*** Opening of DATA SHOWN ***

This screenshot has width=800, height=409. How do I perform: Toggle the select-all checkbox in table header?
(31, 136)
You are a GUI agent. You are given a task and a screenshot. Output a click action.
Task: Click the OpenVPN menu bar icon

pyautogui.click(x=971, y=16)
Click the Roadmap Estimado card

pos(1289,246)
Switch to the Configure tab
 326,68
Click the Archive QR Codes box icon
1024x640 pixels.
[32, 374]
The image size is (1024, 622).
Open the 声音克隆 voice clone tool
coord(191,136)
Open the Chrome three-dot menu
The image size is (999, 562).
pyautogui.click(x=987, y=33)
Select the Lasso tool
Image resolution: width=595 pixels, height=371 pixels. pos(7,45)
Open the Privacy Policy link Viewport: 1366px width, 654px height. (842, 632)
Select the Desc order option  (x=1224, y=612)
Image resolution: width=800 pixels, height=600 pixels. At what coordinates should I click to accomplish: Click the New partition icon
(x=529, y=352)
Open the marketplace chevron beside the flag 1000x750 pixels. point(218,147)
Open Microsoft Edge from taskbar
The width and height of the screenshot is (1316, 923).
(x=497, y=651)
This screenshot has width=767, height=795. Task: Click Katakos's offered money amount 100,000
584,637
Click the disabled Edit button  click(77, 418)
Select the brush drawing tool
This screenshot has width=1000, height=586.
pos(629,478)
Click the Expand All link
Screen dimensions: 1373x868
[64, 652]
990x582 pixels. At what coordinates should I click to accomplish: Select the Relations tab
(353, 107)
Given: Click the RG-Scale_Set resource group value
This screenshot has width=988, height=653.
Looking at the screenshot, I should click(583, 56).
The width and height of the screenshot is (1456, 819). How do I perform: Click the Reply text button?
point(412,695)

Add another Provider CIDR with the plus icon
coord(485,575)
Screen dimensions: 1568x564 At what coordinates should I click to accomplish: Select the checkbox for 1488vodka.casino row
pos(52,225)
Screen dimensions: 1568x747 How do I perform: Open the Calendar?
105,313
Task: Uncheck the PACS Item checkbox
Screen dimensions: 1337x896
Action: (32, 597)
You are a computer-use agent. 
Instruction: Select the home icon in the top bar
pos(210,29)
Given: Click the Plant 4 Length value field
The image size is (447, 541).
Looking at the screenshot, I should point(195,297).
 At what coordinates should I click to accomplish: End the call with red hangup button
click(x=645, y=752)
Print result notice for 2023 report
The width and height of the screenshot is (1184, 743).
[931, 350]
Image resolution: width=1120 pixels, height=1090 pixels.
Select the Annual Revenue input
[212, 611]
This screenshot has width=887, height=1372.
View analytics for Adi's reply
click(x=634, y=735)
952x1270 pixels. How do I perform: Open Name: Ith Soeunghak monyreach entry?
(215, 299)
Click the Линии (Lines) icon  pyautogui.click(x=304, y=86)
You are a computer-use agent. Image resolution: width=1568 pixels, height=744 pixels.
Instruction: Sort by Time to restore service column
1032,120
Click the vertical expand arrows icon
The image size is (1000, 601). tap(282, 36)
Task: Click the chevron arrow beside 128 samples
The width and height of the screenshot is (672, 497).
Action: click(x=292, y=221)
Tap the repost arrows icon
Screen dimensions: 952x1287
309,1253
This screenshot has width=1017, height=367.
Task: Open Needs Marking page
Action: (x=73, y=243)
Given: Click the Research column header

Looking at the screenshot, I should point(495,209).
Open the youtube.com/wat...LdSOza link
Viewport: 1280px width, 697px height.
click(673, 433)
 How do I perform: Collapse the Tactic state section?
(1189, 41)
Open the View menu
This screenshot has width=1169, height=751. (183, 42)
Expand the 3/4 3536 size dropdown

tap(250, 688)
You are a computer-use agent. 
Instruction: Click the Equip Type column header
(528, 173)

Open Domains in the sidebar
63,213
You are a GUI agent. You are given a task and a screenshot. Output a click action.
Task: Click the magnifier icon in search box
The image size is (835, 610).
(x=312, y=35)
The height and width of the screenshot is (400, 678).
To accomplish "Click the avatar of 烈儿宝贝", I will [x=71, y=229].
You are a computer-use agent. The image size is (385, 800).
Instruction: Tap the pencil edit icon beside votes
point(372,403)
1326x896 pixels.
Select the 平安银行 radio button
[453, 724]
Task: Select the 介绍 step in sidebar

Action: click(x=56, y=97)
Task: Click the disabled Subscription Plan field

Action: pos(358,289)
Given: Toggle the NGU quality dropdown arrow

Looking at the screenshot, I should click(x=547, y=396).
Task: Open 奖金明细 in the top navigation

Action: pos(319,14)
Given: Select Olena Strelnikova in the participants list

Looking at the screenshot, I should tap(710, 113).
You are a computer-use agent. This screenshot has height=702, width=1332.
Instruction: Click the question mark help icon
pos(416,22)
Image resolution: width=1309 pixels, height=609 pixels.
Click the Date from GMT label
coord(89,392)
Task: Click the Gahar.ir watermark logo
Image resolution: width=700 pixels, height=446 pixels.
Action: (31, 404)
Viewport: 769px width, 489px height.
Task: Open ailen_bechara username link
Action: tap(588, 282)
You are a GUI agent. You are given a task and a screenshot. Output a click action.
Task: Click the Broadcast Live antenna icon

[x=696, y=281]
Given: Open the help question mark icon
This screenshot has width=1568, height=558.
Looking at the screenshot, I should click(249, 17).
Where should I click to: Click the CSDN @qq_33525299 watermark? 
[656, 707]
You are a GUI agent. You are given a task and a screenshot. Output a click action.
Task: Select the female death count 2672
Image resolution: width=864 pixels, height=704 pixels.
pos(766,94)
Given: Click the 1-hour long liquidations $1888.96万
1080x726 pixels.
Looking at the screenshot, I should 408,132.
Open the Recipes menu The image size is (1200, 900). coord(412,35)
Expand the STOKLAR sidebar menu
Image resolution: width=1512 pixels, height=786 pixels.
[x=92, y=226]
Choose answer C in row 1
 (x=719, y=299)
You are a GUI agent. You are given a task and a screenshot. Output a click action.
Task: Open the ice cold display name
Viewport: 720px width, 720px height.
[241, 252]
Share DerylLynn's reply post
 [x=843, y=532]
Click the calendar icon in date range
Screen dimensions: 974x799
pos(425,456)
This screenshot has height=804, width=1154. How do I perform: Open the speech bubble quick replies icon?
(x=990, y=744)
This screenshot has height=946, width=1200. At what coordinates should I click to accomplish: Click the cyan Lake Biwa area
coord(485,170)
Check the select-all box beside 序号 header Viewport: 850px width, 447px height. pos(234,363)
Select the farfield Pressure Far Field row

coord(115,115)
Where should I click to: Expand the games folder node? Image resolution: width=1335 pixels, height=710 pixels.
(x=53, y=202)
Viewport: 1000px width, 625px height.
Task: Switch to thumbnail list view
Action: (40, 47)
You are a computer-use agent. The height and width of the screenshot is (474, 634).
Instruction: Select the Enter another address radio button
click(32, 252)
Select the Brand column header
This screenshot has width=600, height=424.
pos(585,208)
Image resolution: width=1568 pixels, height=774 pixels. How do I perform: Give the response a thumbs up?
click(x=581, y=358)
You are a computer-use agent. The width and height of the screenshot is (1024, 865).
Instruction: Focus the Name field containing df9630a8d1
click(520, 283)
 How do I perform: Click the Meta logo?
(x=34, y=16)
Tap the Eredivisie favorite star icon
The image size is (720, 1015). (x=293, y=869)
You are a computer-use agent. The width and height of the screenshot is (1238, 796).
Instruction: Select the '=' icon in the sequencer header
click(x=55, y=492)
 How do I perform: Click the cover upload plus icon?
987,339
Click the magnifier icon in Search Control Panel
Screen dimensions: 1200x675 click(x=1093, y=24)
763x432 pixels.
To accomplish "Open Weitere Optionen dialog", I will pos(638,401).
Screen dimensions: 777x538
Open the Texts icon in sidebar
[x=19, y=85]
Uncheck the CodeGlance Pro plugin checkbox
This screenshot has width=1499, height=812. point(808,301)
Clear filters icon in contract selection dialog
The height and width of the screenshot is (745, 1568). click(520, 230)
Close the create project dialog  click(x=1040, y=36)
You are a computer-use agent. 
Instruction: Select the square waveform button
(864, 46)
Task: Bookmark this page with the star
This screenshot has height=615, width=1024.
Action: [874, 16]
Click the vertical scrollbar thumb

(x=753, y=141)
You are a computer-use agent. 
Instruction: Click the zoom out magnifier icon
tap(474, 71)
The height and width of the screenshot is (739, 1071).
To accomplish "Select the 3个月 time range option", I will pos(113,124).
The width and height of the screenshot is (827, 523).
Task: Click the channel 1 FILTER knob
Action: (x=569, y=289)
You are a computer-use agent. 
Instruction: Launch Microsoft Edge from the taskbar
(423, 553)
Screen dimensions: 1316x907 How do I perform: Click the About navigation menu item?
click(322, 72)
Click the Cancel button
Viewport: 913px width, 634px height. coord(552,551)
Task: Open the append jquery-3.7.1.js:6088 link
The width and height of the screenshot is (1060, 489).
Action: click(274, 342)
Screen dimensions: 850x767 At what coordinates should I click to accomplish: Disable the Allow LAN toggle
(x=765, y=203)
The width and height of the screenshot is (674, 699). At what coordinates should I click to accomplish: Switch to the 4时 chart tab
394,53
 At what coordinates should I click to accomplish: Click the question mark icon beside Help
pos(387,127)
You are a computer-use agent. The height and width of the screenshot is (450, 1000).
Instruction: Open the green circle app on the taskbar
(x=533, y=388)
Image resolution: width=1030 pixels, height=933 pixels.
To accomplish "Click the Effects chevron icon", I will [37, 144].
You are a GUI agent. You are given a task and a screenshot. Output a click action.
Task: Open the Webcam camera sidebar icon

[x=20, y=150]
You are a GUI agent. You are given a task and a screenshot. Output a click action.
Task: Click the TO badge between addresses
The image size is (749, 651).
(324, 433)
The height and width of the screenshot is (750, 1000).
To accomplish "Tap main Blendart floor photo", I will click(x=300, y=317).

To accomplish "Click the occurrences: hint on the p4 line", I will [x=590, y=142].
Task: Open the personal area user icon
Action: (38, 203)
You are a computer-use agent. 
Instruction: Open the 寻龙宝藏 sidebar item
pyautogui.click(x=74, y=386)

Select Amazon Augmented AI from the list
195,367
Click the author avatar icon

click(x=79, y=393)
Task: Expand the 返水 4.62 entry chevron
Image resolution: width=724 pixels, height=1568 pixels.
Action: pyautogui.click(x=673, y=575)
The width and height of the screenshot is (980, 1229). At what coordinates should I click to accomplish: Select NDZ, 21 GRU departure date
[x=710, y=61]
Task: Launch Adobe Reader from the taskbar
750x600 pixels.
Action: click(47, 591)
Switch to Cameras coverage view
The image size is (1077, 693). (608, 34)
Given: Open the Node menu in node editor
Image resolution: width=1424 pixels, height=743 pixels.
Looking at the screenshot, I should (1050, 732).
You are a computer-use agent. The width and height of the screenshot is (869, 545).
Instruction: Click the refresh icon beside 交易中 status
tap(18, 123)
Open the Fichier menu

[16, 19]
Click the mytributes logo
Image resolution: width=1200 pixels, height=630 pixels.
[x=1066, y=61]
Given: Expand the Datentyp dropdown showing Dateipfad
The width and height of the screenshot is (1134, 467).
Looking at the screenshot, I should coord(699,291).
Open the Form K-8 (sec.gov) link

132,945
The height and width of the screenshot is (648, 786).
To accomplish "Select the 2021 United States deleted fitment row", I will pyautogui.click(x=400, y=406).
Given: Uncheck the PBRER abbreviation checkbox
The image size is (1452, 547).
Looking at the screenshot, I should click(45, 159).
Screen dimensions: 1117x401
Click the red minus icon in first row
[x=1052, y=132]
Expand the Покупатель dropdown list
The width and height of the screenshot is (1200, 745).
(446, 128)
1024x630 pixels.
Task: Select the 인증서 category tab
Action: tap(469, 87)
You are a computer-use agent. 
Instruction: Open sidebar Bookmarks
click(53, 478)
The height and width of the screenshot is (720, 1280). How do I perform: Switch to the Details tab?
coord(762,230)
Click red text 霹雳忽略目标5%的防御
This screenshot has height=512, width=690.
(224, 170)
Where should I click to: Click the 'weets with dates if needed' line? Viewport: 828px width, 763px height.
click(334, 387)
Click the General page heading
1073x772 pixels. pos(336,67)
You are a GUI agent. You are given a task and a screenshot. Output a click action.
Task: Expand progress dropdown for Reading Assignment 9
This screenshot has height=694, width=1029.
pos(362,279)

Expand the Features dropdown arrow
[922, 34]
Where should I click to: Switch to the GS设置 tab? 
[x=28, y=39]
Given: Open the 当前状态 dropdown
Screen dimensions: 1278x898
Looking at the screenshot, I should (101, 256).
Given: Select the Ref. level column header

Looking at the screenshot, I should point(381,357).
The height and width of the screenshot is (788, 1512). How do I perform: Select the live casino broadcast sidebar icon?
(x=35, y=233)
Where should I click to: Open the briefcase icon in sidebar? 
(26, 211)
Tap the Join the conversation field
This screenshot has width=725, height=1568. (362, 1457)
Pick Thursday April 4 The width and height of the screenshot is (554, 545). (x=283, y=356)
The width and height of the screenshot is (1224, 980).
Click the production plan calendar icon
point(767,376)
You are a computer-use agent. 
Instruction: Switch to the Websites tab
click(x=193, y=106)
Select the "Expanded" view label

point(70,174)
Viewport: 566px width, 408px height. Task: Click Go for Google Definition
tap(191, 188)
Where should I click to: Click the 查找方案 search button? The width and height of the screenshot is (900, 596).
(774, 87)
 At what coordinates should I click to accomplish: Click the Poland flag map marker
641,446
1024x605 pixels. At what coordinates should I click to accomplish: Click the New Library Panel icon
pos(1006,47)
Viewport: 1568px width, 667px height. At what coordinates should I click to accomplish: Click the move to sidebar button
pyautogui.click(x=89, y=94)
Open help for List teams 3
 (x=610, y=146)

*** Close of DATA SHOWN ***

INSTRUCTIONS FOR THE TASK: From the data above, output only the lines between the line containing "The height and width of the screenshot is (750, 1000)." and the line containing "The height and width of the screenshot is (648, 786).", inclusive, exactly as written.

TASK OUTPUT:
The height and width of the screenshot is (750, 1000).
To accomplish "Tap main Blendart floor photo", I will click(x=300, y=317).

To accomplish "Click the occurrences: hint on the p4 line", I will [x=590, y=142].
Task: Open the personal area user icon
Action: (38, 203)
You are a computer-use agent. 
Instruction: Open the 寻龙宝藏 sidebar item
pyautogui.click(x=74, y=386)

Select Amazon Augmented AI from the list
195,367
Click the author avatar icon

click(x=79, y=393)
Task: Expand the 返水 4.62 entry chevron
Image resolution: width=724 pixels, height=1568 pixels.
Action: pyautogui.click(x=673, y=575)
The width and height of the screenshot is (980, 1229). At what coordinates should I click to accomplish: Select NDZ, 21 GRU departure date
[x=710, y=61]
Task: Launch Adobe Reader from the taskbar
750x600 pixels.
Action: click(47, 591)
Switch to Cameras coverage view
The image size is (1077, 693). (608, 34)
Given: Open the Node menu in node editor
Image resolution: width=1424 pixels, height=743 pixels.
Looking at the screenshot, I should (1050, 732).
You are a computer-use agent. The width and height of the screenshot is (869, 545).
Instruction: Click the refresh icon beside 交易中 status
tap(18, 123)
Open the Fichier menu

[16, 19]
Click the mytributes logo
Image resolution: width=1200 pixels, height=630 pixels.
[x=1066, y=61]
Given: Expand the Datentyp dropdown showing Dateipfad
The width and height of the screenshot is (1134, 467).
Looking at the screenshot, I should coord(699,291).
Open the Form K-8 (sec.gov) link

132,945
The height and width of the screenshot is (648, 786).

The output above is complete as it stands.